Credit: Photo from Elimar DePaula's Instagram page

This story was updated at 10:15 a.m. on Nov. 1, 2021, to include a response from the Maryland Judiciary

A woman left paralyzed after being shot by the nephew of an NBA star two years ago said she is continuing to recover even though her life has been turned upside down.

D’Andre Wall — whose uncle, John Wall, used to play for the Washington Wizards — shot at a driver who Montgomery County police say cut him off in Germantown on Aug. 8, 2019, in a “road-rage” incident.

The driver’s girlfriend at the time, Elimar DePaula, was struck in the back by one of the shots and was paralyzed, police said.

D’Andre Wall, 30, of Germantown, was found guilty by a jury on Thursday of attempted murder and use of a handgun in a violent crime.

DePaula, now 21 and living in Florida, told reporters Thursday evening that life has dramatically changed since the shooting — she was “robbed” of the best years of her life.


“My mom’s life revolves around taking me places, like my physical therapy, which I go to every single day. The way I change my clothes, the way I take showers, the way I use the bathroom. Everything has changed for me,” she said.

DePaula, who uses a wheelchair, said she testified in court on Tuesday. She was brought into the courtroom before jurors arrived and left after they exited, according to the State’s Attorney’s Office. The jurors did not see her in the wheelchair during her testimony.

DePaula hoped to watch the trial in the courtroom on Wednesday, when her ex-boyfriend was testifying. But she said an attorney told her that Montgomery County Circuit Judge Sharon Burrell would not allow her to be in the room, denying the state’s request.


“The judge didn’t allow me to be there apparently because I use a wheelchair. The attorneys, they tried to argue that, but she still didn’t allow it,” she said.

“It kind of just caught me off guard because I wasn’t expecting them to deny me something that should be my right. So I brushed it off, but it did bother me.”

DePaula said initially she thought Burrell was barring her from the courtroom due to protocol, but an attorney told her on Thursday that it was because she was in a wheelchair.


“I feel like they discriminated against me just because I’m in a wheelchair…,” she said.

DePaula watched the trial on Zoom instead from the State’s Attorney’s Office, but said the experience wasn’t the same because the camera doesn’t show the entire room, or the jury.

Burrell could not be reached for comment Wednesday or Thursday. A clerk told Bethesda Beat on Thursday that she would pass along an inquiry to the judge.


Bradley Tanner, a spokesman for the Maryland Judiciary, wrote in an email to Bethesda Beat Nov. 1 that “it would be inappropriate for the judiciary to comment on a judge’s decision as it pertains to a case.”

Representatives from the Maryland Judiciary, which oversees the court system in the state, could not be reached for comment Wednesday or Thursday.

Steven Kupferberg, a defense attorney in the case, wrote in an email to Bethesda Beat Thursday evening that a review of the record shows “absolutely no discrimination” from Burrell. Maryland allows judges to use discretion during criminal trials, he noted.


“A fair trial requires fair-minded judges. They are hard to find! Judge Burrell tried hard to call ‘balls and strikes,’” he wrote.
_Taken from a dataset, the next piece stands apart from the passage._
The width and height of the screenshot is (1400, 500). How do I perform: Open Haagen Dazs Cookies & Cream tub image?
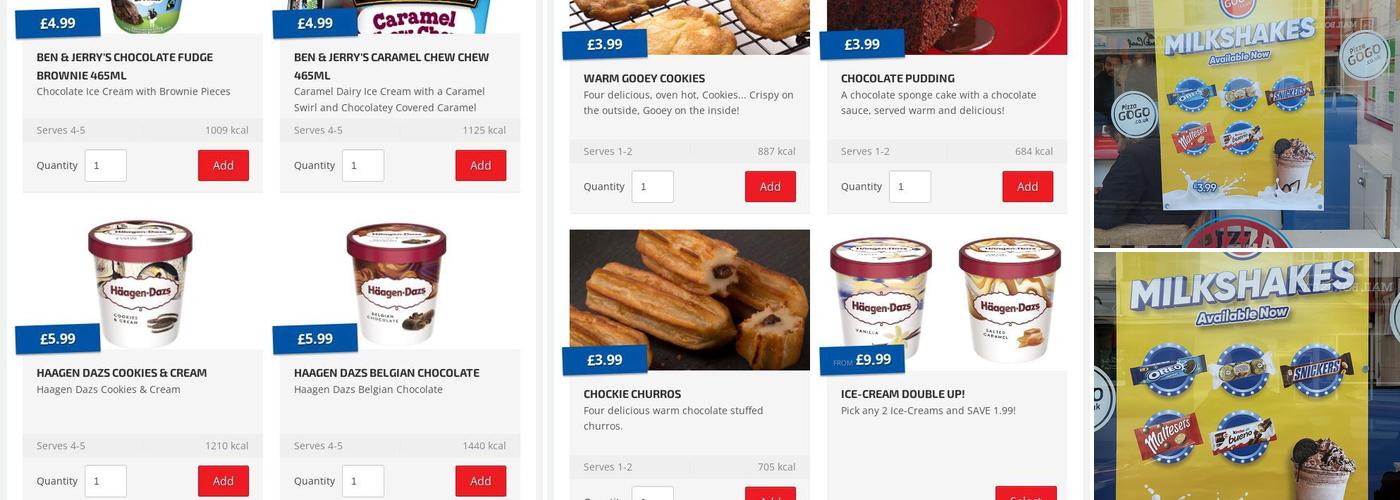pos(142,284)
State’s Attorney John McCarthy said on Wednesday that it’s not unusual for witnesses with catastrophic injuries to be in the courtroom and called Burrell’s decision “outrageous.”

“You call somebody and they walk them from the back door, and it takes 10 minutes to walk them from the back door to the stand. Why are they in that condition? It’s because of why we’re here,” he said.


McCarthy said victims should still have the right to stay in the courtroom after their testimony is over.

“You don’t get to sit in a trial, listen to what everybody else says — there are rules against witnesses — and then you come in, and give your testimony, not colored by what everybody else has said ahead of you, well, that’s fine,” McCarthy said. “So, if you want, you can make them wait outside. But after they’re done and they’re excused and they would like to stay for the trial, I think a victim has a right to be present.”

Victim wants closure


DePaula said D’Andre Wall didn’t say anything to her during the trial, and she wants an apology. She told reporters that she forgives Wall, but wants justice and the ability to move on.

She also had a broader message.

“It’s really important to control our emotions, because you can really affect somebody’s life. Even though it may not be your intention, you can really hurt somebody or kill somebody,” she said.


When DePaula was shot, doctors initially told her she would never walk again and that her spinal cord was severed. Since then, she’s progressed to walking with leg braces, and now ankle braces. She also uses a walker.

“It’s not perfect. It takes a lot of work and strength, but it’s a lot more than what I used to be able to do,” she said.

Before the shooting, DePaula was in business school, but was forced to drop out due to her injuries. She said the legal proceedings in the case have dragged on because of the COVID-19 pandemic, but she hopes to eventually find closure.


“I would say it’s made me stronger, but I wouldn’t wish it on anybody,” she said.